_Directions for this task:_
Rewrite the rows from the line containing "You are a computer-use" up to and including the last row, putting "red" in place of "orange" and keeping everything else the same. Leave the pictures out of your answer.

_Data to use:_
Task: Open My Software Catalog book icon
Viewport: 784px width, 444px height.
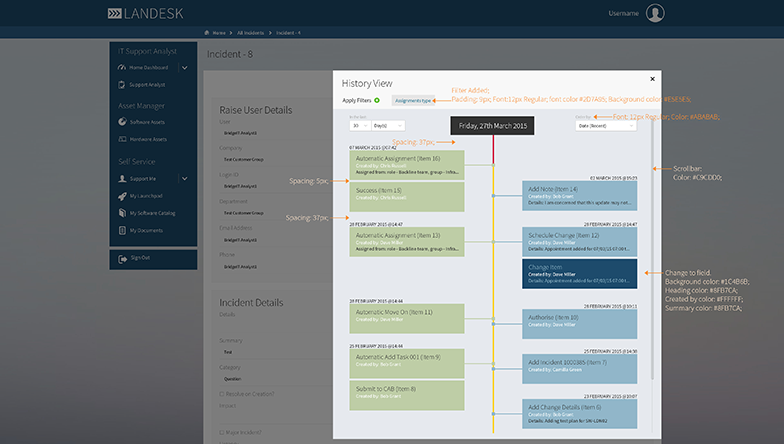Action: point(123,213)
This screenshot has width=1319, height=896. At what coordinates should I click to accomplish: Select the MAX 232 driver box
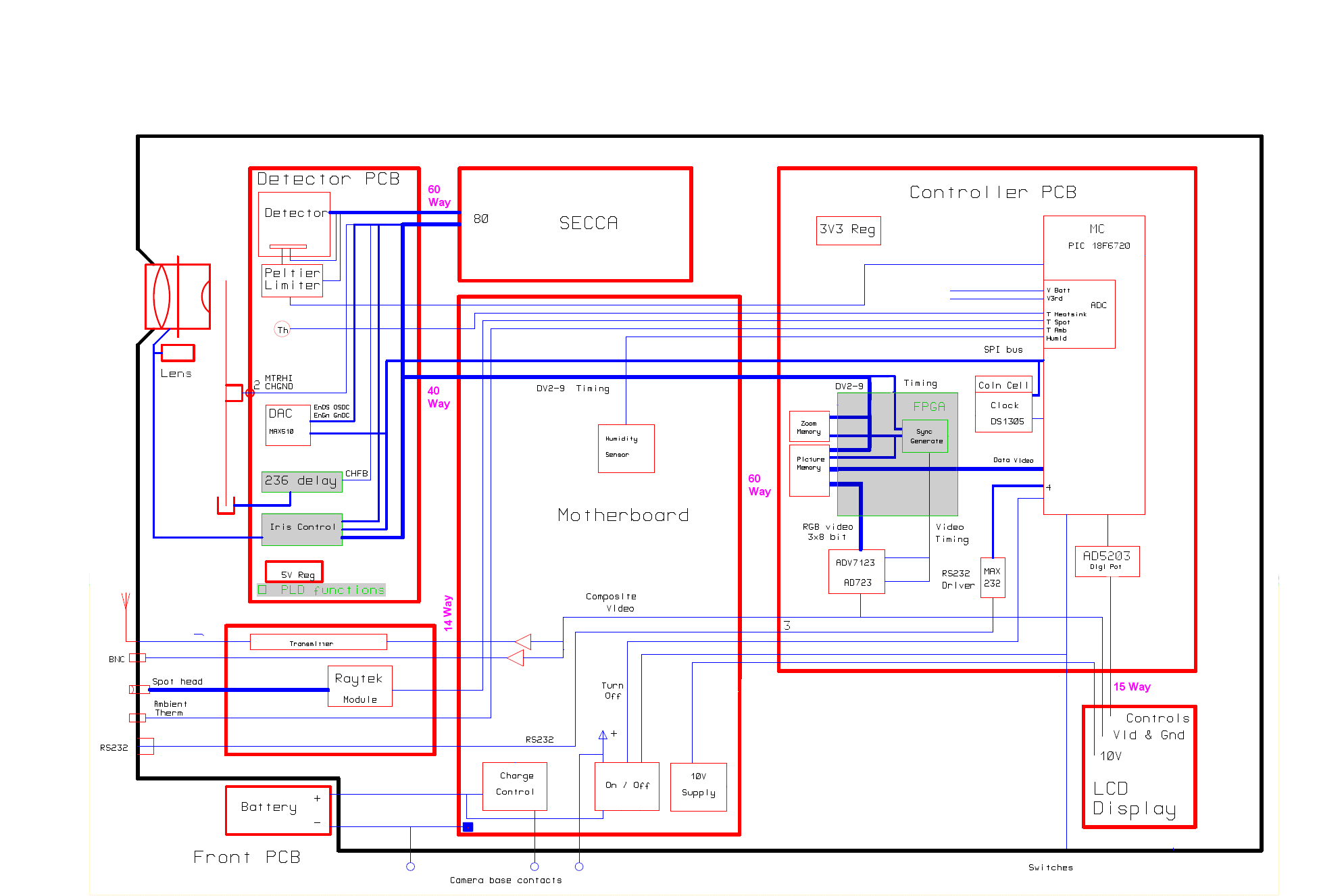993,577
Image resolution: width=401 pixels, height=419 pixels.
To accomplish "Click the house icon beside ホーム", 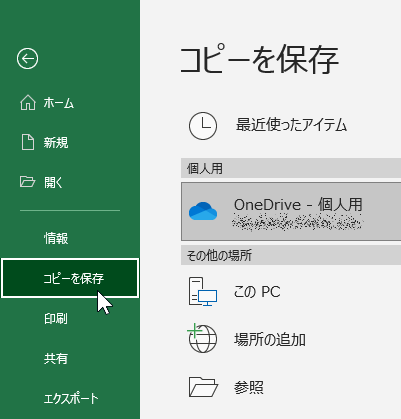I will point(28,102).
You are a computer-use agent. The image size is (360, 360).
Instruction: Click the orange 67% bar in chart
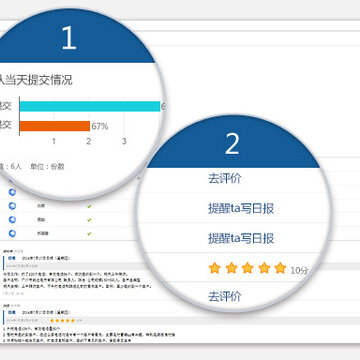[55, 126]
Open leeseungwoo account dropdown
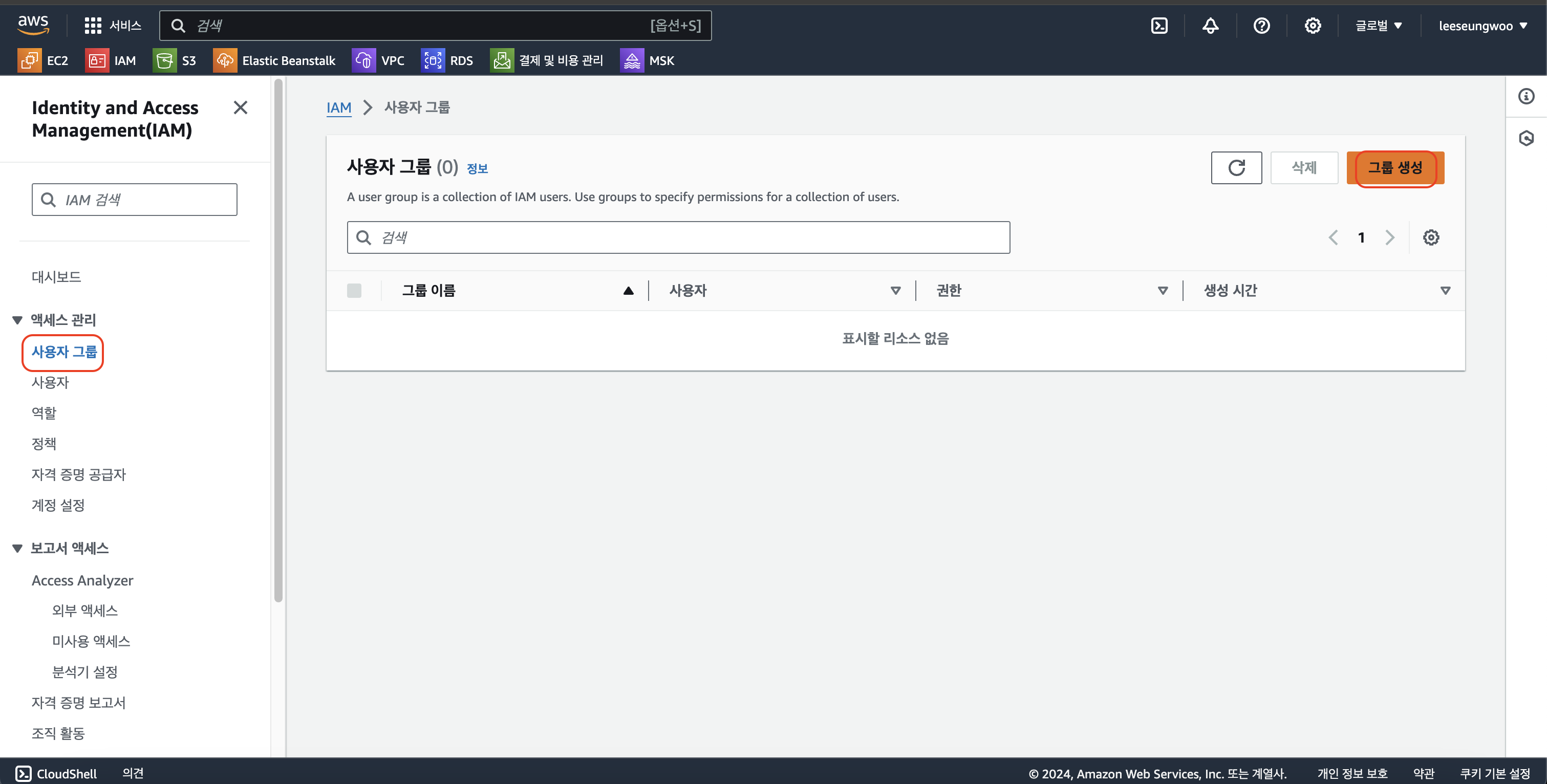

_Task answer:_
You are a computer-use agent. The image size is (360, 360).
Instruction: Click the red 67% bar in chart
[55, 126]
Open leeseungwoo account dropdown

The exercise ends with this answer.